Tuesday, November 3, 2009

It ain't that weird

For all the hullabaloo I've read in popular science books and the strong emphasis my physical chemistry text book places on the differences between classical and quantum mechanics, half-way through the semester I'm sitting here saying to myself: It ain't that weird. I half-way wonder if the only reason it seemed weird initially was because everyone told me how friggen' weird quantum mechanics are. Sure, an electron doesn't behave like a baseball. Is there really any reason why we think that it should? Even in Physics 1, whenever dealing with real objects we would make it clear that we were inventing a point that made all the classical laws apply (Center of Mass), but that this point wasn't a real point, so that if the object were destroyed mid-flight, the center of mass would still continue due to inertia. And, actually, the originators of quantum mechanics knew that it would be absurd to propose a physical system that entirely violated what had already been observed, so they built equations around the idea that as you took the limit of them that you would get classical results. So what gives? Why does every voodoo mystic and half-baked spiritualist in the world think the deep secret of the universe lies in quantum mechanics? I certainly acknowledge that I'm going at this at the depth of Chemistry, and not at the depth of physics (half way through and we've just started spectroscopy. I'm told that physicists tend to finish their first semester of quantum with solving the hydrogen atom), but all the quantum "Weirdness" is still there.

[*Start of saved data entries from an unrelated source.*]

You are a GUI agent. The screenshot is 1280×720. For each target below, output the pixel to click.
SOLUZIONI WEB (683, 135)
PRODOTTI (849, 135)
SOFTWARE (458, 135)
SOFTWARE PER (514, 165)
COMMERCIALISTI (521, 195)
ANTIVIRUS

Really, the quantum concept can be introduced utilizing series and sequences. And seeing as we don't exactly live at the size of electrons and can only interpret spectroscopic data to make inferences about what's going on, it makes perfect sense that the wave equation is an abstract description of what's going on, and we need observable values that we in the macroscopic world actually can see. In fact, it almost makes MORE sense than trying to plot out the trajectory of electrons and protons, because we can't actually see these things, and testing what we can see is exactly what science is all about.

Maybe it's the shift from determinism to the "probabilism" (no, not a real word) that really gets people, but half-way through, and fully realizing that quantum mechanics aren't yet entirely complete... I seriously enjoy learning about and thinking about them, but I'm just not quite grasping what's so weird about them. Difficult? Certainly. Abstract? Yes. But the same held (and still holds) true in my classes on chemistry, physics, and mathematics.